Y entonces se hizo pedazos.

Su espalda se arqueó sobre la mesa, sus caderas presionando fuerte contra mi boca, un sonido desgarrándose de ella que era parte sollozo, parte gemido, toda liberación sin filtros.

Se vino con mi nombre en sus labios —tembloroso, hermoso, real.

Pero no había terminado.

Incluso mientras su cuerpo temblaba, me elevé sobre ella, mi pecho rozando el rápido subir y bajar del suyo.

Mi boca encontró la suya nuevamente —sin provocaciones esta vez— solo un beso duro y hambriento que robó cualquier aliento que le quedaba.

Probé sus gemidos, la probé a ella, dejándole sentir exactamente lo que me había hecho.

—No puedo esperar —respiró contra mis labios, sus brazos envolviéndose alrededor de mi cuello—.

Por favor, Peter —no me hagas esperar.

No lo hice.

Desabroché mi cinturón con una mano, sin apartar la mirada de ella, sin darle ni un latido para olvidar quién tenía el control.

Mis manos agarraron sus muslos nuevamente, arrastrándola hacia adelante hasta que sus caderas se equilibraron en el mismo borde de la mesa.

Envolví mi mano alrededor de la gruesa base de mi pene, sintiendo el calor y el peso pulsando contra mi palma.

Duro, pesado, cada vena sobresaliendo como si estuviera esforzándose por ella.

Arrastré la cabeza lentamente sobre sus húmedos pliegues, untándome con su humedad —marcándola como mía antes de empujar dentro.

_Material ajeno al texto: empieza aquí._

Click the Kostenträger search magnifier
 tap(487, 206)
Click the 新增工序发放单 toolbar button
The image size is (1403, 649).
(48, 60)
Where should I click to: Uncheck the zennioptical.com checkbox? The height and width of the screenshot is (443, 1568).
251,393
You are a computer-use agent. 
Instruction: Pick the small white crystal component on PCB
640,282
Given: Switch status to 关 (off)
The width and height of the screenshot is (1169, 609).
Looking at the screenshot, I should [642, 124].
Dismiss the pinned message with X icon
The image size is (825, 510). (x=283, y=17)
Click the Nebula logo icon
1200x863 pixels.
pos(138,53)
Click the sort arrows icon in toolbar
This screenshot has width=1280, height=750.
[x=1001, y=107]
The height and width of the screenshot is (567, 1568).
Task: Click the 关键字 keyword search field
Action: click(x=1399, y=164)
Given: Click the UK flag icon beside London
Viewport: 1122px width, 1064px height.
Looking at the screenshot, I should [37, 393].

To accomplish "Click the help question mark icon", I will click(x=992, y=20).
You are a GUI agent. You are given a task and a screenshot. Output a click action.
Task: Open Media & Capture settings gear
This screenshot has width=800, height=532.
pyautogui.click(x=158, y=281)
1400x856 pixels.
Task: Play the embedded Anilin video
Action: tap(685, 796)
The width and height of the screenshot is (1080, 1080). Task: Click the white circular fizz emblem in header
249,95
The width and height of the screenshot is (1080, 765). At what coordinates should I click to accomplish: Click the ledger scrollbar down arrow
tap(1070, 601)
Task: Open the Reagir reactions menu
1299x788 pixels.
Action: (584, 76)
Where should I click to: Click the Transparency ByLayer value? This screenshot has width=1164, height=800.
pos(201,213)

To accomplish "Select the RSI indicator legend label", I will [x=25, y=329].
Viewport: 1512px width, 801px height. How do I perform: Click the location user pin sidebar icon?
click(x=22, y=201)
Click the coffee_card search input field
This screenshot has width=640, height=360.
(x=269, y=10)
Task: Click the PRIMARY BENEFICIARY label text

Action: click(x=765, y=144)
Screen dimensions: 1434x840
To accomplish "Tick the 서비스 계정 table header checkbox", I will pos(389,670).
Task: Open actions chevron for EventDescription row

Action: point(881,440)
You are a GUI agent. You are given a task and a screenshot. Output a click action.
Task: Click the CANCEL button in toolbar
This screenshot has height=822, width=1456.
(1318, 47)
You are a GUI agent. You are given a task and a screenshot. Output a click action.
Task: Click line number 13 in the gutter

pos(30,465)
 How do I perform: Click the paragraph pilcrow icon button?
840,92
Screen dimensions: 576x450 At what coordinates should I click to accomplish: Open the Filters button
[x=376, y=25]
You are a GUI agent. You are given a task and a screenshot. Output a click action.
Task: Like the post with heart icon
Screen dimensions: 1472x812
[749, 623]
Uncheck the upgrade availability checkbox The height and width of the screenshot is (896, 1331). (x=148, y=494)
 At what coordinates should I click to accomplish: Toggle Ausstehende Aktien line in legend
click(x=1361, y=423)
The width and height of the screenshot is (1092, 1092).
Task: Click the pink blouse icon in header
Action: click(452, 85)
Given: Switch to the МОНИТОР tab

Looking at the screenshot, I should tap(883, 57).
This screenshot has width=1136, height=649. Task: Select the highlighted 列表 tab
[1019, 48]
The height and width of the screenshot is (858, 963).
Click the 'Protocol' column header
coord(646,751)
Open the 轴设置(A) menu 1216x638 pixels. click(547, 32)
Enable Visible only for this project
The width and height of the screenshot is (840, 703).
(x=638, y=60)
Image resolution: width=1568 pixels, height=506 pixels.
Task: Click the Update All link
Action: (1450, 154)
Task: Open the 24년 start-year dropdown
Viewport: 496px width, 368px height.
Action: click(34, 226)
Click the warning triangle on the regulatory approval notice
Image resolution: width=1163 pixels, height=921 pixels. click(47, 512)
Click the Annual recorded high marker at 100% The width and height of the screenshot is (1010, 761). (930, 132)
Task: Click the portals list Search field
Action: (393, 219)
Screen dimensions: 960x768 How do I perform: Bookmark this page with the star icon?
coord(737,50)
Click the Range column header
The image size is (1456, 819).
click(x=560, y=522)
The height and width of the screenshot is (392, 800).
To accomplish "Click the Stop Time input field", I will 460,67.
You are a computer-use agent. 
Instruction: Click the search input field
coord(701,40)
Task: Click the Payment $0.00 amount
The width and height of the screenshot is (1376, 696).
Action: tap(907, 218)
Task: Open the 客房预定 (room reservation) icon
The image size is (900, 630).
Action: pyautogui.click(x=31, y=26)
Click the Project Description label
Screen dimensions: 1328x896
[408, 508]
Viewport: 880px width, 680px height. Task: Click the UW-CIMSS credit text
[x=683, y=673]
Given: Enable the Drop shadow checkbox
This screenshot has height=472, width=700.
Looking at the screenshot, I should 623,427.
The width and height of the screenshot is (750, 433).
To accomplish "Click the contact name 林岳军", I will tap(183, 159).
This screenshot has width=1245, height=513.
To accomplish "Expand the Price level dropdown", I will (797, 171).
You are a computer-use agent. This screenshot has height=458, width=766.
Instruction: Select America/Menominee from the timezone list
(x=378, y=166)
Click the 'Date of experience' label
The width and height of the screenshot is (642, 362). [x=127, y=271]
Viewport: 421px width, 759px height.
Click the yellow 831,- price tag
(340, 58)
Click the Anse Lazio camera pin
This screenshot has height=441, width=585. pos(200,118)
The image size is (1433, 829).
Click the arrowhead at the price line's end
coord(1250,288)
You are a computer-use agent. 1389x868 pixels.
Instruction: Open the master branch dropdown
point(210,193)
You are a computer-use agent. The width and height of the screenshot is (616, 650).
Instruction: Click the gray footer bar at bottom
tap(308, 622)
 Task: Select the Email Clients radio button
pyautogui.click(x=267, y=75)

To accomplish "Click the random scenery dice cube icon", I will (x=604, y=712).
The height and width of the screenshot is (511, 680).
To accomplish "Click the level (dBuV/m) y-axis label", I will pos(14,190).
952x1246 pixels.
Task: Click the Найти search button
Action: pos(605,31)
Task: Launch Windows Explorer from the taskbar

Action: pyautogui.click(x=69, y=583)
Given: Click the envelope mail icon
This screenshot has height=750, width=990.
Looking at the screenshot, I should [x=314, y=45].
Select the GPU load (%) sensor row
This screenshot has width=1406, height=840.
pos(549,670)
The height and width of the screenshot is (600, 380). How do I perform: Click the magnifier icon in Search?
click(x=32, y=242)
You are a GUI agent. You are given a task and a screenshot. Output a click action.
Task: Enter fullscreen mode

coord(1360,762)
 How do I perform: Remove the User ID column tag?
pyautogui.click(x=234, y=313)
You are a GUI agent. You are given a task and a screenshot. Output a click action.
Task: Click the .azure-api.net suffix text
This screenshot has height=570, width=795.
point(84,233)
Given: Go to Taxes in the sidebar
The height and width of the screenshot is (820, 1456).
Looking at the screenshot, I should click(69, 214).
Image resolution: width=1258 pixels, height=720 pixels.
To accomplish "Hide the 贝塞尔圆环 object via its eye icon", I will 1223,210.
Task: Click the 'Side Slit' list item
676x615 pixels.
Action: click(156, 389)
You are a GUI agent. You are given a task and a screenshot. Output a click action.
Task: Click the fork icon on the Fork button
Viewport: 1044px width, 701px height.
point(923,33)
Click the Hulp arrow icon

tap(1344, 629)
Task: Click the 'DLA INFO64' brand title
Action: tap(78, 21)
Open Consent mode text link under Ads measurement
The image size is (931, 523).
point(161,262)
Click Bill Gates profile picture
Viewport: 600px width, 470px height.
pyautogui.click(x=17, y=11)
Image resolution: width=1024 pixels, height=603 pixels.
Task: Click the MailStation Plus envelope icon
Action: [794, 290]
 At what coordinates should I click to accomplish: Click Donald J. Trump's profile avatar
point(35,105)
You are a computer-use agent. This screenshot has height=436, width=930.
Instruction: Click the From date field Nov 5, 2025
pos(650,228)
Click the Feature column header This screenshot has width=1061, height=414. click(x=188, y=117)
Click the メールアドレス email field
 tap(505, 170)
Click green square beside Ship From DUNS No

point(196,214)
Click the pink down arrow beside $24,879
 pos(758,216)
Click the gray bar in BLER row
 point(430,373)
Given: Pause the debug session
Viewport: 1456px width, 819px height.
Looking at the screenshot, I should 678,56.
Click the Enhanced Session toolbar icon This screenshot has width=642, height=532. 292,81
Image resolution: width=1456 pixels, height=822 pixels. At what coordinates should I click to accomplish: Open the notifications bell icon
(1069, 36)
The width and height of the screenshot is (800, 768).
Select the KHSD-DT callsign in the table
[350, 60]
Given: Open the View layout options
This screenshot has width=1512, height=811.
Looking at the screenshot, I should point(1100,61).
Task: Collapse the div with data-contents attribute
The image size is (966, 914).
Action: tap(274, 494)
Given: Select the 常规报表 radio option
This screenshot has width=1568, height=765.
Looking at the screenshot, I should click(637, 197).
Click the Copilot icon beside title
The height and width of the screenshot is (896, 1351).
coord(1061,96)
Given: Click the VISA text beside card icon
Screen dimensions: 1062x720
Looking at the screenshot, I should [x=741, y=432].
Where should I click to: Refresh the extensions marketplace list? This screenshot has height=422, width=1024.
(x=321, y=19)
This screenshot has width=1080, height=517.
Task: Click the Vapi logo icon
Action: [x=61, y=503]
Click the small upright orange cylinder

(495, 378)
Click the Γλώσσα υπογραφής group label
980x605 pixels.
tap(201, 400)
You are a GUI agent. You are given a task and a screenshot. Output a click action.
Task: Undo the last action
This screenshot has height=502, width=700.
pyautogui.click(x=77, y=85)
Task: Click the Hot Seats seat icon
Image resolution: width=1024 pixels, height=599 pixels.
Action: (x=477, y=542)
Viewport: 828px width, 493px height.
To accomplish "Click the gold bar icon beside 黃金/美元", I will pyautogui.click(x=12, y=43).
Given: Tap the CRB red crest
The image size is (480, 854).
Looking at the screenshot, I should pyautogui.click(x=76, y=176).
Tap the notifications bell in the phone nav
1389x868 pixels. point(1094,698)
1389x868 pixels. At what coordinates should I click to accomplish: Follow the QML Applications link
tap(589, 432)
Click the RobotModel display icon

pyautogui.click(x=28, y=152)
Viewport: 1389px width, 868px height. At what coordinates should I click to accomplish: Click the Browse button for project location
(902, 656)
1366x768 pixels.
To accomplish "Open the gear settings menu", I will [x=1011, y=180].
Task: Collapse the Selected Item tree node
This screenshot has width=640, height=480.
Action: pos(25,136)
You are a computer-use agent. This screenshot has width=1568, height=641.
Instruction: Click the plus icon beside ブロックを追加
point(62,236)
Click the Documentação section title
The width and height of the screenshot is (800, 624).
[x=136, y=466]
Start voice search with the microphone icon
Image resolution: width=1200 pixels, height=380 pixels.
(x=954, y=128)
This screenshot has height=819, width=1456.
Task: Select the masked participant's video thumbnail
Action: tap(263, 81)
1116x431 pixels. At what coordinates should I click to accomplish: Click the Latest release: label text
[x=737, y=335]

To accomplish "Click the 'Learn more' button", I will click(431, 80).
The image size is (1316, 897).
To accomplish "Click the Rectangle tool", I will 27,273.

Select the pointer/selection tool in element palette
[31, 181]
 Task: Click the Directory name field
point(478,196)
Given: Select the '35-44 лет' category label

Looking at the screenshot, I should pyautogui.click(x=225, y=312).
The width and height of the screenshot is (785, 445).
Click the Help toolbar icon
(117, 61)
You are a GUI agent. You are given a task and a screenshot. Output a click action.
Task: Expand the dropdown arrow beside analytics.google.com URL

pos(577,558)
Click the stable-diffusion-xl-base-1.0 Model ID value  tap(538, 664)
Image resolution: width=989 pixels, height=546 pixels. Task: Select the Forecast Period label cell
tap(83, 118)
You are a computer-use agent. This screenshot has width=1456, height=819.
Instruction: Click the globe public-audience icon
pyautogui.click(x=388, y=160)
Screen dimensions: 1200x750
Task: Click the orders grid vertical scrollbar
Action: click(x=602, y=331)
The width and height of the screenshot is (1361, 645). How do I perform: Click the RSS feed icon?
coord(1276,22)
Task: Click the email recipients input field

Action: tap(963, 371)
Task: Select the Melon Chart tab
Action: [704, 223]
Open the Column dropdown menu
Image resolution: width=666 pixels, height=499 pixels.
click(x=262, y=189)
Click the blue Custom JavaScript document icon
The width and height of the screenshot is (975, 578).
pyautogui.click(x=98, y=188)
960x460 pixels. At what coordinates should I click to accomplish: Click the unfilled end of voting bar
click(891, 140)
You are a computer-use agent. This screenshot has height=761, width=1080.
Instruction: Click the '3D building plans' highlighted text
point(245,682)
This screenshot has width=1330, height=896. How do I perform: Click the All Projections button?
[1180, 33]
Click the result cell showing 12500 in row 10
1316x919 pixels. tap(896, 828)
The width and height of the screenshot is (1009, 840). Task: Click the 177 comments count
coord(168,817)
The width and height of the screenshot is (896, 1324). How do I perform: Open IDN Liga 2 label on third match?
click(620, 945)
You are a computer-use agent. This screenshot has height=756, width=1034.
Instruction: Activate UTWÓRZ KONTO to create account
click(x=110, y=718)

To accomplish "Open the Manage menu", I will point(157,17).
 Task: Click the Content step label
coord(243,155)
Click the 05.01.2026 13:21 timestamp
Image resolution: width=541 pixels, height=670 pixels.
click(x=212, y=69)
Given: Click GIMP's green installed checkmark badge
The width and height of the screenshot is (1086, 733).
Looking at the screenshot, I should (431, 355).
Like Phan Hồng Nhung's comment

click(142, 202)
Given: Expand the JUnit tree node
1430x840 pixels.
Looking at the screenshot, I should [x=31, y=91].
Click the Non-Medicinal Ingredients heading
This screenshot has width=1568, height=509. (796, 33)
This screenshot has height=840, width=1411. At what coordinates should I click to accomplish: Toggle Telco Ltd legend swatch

Cada pasada hacía que sus caderas se sacudieran, que su respiración se entrecortara, su necesidad empapándome hasta que quedé cubierto de ella.

Empujé hacia adentro —lento, controlado— sintiendo cómo se estiraba a mi alrededor.

La primera pulgada fue una bienvenida apretada y ardiente, sus paredes aferrándose a mí como si no quisieran soltarme.

Me hundí más profundo, cada lento empuje hacia adelante arrancando una respiración temblorosa de su pecho, sus dedos aferrándose con fuerza al borde de la mesa.

Para cuando estuve enterrado hasta la empuñadura, su cabeza había caído hacia atrás, labios entreabiertos, un sonido escapando que era mitad gemido, mitad rendición.

Su cuerpo temblaba a mi alrededor, ajustándose a cada centímetro que le había dado, su calor envolviéndome en algo tan profundo que hizo que mi agarre en sus muslos se apretara.